Finishing trades like electrical subcontractors are particularly exposed. Supplying expensive materials and components, performing technical testing and commissioning works at the back end of projects when the bank accounts of a company going under are running dry or already empty. Tradespeople perform their jobs, blissfully unaware there may be no prospect of full payment.

It’s disgraceful that an industry that accounts for $360 billion in revenue, generating around 9% of Australia’s GDP, continues to be plagued with contractual imbalance, rife with unfair payment.

So how does it happen? Typically, a large developer or building company, in this case, Probuild, will be the principal contractor, controlling the overall project funding obtained by investors, banks and governments. Most principal contractors don’t have the specialist workforce to complete the various parts of a project, say electrical work, so they subcontract it.

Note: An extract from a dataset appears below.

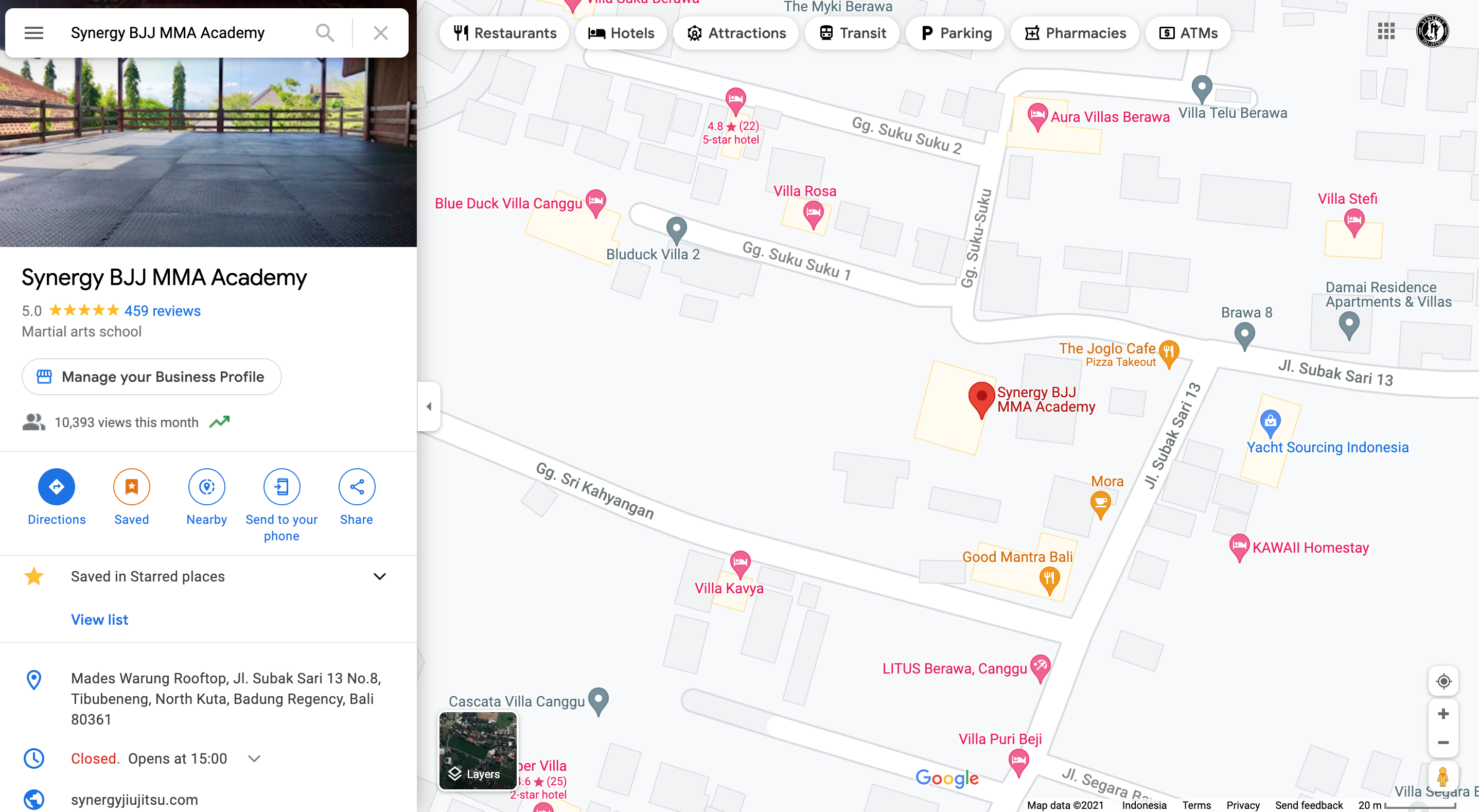The image size is (1479, 812).
Task: Toggle the Saved bookmark button
Action: (x=131, y=487)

Depending on the size and scope, this may be subcontracted again – creating a chain of businesses and suppliers bound together by a web of contractual agreements.

The collapse of a principal contractor then leaves a trail of destruction in its wake. Subcontractors are the last on the list to receive payment, usually a few cents in the dollar for the work they’ve done months or even years earlier.

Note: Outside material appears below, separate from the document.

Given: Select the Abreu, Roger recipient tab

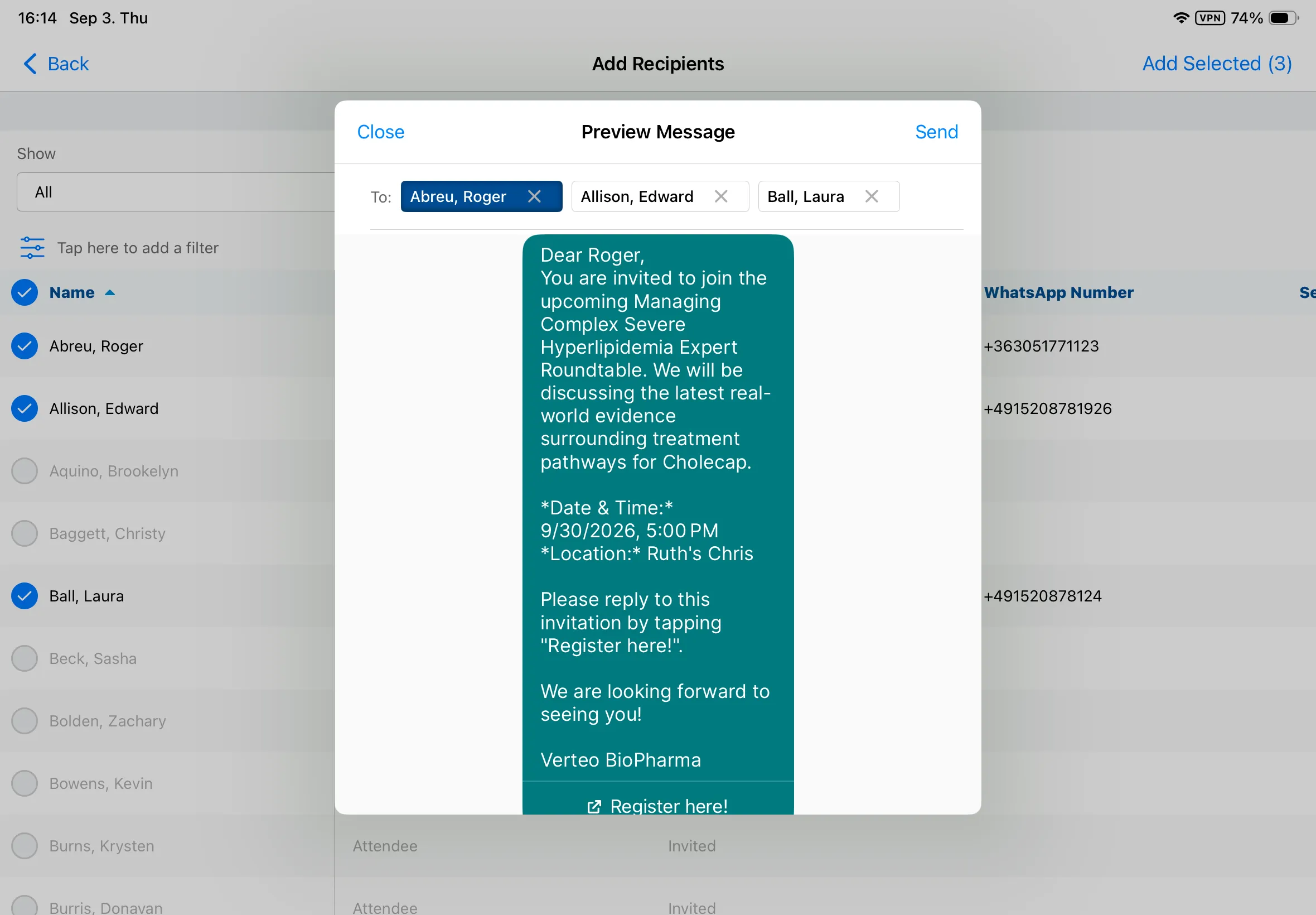Looking at the screenshot, I should (458, 196).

The toll on mental health from the stress and financial impact is well documented. Whole families are impacted, relationships strained, and the mental health and well-being of the subcontractors and their employees can range from anger, aggression and depression. We have even seen on-jobsite suicide. The roll-on effects into our community are not only measured in dollars. It is measured in human tragedy and societal disruption. The subcontractors I meet speak of the stress, lack of sleep and even shame of not knowing how they will pay their employees, suppliers or themselves. They don’t know how they will recover or simply explain to their families what went wrong. They feel they have let people down even though they had done everything right. These are well trained professional tradespeople who do great work in sometimes dangerous and difficult working conditions. They are proud of what they create. Governments have been more active in recent times, improving payment times, and this is a good thing.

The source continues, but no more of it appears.